Maar daar wringt ‘m de schoen. Sinds pakweg 2015 zijn deze mega-jets “een beetje” passé geworden. Niet alleen vanwege de torenhoge brandstofkosten, maar ook omdat ze op steeds minder vliegvelden kunnen landen. Of omdat ze simpelweg… gênant zijn. In een wereld die zucht onder klimaatverandering en economische ongelijkheid is een gouden plafond niet per se het toonbeeld van diplomatieke finesse.

En dan is er nog de veiligheid. “Deze dingen zijn enorme doelwitten,” zegt luchtvaartexpert Richard Aboulafia. “En ze kunnen lang niet overal landen.” Zelfs landen als Duitsland, Brunei en Saoedi-Arabië dumpen hun viermotorige monsters inmiddels voor slankere toestellen. Denk Boeing 787’s, kleinere jets – subtiel, efficiënt, en minder in your face.

Trump, de redder van de 747?

Qatar

Trump beweerde deze week op zijn platform Truth Social dat het Qatarese toestel de Amerikaanse belastingbetaler ‘honderden miljoenen dollars’ zou besparen. “Alleen een IDIOOT zou dit aanbod weigeren,” schreef hij.

Toch is het allemaal niet zo simpel als een strik eromheen en hup, Washington in.
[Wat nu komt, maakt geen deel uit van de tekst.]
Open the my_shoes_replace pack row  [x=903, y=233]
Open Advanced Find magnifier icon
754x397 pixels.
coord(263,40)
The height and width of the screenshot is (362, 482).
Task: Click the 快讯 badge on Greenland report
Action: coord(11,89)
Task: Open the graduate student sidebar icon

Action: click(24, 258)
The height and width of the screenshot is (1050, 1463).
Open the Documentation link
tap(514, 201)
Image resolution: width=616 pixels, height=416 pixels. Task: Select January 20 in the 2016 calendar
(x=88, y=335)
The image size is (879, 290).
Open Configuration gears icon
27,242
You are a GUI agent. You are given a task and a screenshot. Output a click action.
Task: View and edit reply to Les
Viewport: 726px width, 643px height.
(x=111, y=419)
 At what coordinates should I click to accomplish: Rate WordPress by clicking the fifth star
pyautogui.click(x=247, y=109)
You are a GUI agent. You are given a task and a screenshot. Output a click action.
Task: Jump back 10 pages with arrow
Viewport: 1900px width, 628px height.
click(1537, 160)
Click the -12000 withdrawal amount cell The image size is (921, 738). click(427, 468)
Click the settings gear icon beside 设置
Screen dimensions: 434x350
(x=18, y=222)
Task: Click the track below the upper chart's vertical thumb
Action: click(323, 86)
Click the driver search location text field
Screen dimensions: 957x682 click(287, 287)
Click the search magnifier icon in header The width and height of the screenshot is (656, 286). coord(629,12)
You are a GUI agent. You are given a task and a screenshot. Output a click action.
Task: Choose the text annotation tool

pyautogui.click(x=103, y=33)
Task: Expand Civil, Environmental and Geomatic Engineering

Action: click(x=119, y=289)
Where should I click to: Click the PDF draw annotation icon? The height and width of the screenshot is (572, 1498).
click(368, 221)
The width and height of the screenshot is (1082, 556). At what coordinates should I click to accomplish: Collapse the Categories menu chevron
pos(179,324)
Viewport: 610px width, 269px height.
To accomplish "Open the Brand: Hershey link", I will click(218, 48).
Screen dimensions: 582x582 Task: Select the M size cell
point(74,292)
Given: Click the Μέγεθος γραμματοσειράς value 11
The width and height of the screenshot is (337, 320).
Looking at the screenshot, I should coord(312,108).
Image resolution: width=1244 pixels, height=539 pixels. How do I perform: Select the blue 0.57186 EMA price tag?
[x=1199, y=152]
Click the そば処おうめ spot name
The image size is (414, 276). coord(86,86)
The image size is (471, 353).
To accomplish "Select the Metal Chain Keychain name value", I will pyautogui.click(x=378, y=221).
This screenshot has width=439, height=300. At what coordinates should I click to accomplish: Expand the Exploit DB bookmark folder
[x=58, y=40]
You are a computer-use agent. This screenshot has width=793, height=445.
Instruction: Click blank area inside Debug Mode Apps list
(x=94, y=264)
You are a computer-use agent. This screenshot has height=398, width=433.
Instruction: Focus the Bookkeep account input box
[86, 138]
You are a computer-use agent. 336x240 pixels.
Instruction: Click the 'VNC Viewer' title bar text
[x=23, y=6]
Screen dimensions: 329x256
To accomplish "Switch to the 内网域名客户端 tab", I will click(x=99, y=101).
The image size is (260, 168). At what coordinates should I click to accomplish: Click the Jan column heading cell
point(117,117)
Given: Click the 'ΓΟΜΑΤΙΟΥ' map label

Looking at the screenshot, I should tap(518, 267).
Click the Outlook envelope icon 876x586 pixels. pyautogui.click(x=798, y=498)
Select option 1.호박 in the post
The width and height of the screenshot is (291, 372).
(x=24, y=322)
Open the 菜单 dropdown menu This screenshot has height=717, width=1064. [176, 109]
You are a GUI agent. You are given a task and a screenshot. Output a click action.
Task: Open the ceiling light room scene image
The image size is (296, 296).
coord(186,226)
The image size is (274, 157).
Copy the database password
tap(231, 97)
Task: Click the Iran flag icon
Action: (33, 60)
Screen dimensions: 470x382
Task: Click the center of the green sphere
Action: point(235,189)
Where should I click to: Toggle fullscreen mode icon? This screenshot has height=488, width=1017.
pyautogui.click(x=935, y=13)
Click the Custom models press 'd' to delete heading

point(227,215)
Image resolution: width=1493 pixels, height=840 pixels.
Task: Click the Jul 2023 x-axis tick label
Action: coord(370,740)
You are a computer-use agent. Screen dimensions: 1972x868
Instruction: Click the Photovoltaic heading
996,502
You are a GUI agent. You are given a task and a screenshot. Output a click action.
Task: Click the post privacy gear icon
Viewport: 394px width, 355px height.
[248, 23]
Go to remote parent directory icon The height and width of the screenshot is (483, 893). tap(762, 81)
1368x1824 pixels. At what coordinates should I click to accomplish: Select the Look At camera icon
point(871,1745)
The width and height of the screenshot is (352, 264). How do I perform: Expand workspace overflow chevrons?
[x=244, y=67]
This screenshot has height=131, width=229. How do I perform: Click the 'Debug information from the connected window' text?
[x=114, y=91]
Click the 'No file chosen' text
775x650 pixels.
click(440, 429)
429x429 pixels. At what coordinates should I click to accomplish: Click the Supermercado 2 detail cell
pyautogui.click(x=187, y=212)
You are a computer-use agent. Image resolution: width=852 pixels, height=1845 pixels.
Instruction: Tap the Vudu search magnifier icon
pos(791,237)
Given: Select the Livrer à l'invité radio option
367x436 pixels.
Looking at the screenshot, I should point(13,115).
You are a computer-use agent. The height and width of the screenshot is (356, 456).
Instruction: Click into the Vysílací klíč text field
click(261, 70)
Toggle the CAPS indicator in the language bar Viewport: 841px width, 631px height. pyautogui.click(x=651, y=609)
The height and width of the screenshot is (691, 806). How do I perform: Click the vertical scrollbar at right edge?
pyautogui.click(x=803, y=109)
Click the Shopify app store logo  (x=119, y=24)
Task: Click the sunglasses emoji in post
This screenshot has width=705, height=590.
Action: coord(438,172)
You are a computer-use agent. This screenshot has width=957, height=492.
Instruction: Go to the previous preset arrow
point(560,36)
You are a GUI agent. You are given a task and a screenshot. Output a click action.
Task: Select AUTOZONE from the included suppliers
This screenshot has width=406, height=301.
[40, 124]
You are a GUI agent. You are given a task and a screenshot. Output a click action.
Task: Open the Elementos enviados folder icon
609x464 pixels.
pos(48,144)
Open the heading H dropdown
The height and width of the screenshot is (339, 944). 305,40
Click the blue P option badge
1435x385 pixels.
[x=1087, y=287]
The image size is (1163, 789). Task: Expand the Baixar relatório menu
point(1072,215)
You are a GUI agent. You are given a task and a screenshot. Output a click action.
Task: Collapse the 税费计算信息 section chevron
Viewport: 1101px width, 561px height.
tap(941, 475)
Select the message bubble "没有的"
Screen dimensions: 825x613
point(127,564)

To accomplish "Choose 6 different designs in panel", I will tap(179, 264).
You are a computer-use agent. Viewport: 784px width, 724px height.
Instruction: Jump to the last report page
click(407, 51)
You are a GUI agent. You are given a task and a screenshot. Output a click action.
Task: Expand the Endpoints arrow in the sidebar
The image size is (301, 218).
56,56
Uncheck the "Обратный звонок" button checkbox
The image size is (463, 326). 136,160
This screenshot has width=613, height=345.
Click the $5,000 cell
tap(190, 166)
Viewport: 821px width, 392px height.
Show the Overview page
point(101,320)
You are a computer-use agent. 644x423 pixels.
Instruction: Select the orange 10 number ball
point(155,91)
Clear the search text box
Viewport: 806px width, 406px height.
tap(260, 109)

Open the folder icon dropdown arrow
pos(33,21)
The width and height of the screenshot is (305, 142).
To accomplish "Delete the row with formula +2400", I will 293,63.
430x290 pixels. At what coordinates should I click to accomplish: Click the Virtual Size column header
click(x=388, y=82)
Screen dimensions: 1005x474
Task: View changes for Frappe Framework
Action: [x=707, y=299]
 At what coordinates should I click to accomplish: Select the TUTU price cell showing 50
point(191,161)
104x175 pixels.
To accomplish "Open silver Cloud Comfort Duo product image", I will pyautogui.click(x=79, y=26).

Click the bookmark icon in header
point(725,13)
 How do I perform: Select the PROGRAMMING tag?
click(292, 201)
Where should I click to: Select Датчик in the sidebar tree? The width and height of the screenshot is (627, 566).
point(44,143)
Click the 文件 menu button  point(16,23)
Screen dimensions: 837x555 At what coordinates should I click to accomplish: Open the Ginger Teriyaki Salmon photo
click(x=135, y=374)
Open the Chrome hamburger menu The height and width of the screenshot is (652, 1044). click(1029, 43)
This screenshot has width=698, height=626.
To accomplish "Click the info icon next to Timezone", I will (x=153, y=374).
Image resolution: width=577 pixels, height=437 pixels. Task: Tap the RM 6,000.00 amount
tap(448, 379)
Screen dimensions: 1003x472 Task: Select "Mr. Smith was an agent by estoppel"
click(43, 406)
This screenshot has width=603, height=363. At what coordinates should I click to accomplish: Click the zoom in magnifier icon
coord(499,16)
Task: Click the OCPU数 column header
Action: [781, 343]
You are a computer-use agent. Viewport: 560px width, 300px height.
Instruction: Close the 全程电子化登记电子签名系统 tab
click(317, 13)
Nee, het vliegtuig moet eerst compleet gestript worden. Vervolgens moet er gezocht worden naar afluisterapparatuur, communicatiesystemen moeten worden vervangen, raketverdediging toegevoegd, en o ja – het moet bestand zijn tegen de elektromagnetische gevolgen van een kernexplosie. Kleine dingen, zeg maar.

Boeing is al jaren bezig met dit soort aanpassingen voor de twee 747’s die uiteindelijk Air Force One moeten worden. Dat project loopt trouwens hopeloos achter. Trump zelf zette het in gang, Musk mocht op zoek naar manieren om het sneller te doen. Maar Boeing kampt met personeelstekort, leveringsproblemen en de kleine uitdaging dat je niet zomaar iemand met een schroevendraaier op een presidentieel vliegtuig laat sleutelen.

Een deal vol symboliek

En voor Qatar? Die hebben nog genoeg toestellen over. De Amiri Flight heeft nog een paar jets paraat, en als dat niet genoeg is, kunnen ze altijd terugvallen op Qatar Airways, dat ook een vloot aan executive jets heeft.

Laat dat duidelijk zijn: het weggeven van deze 747 is voor Qatar geen aderlating. Eerder een diplomatiek gebaar. Zoals het land eerder miljarden stak in Amerikaanse universiteiten, denktanks en militaire samenwerking. Zoals de basis in Al Udeid, waar zo’n 10.000 Amerikaanse troepen zijn gestationeerd. Of de banden met de Trump-familie: een Trump-golfbaan in Doha is al in aanbouw, en het Qatarese staatsfonds investeert vrolijk mee met schoonzoon Jared Kushner.

Misschien is dat wel de les van dit verhaal. Wat voor de een een prestigeproject was, is voor de ander nu vooral een dure last. En soms is de beste oplossing: gewoon weggeven aan iemand die het wél graag wil.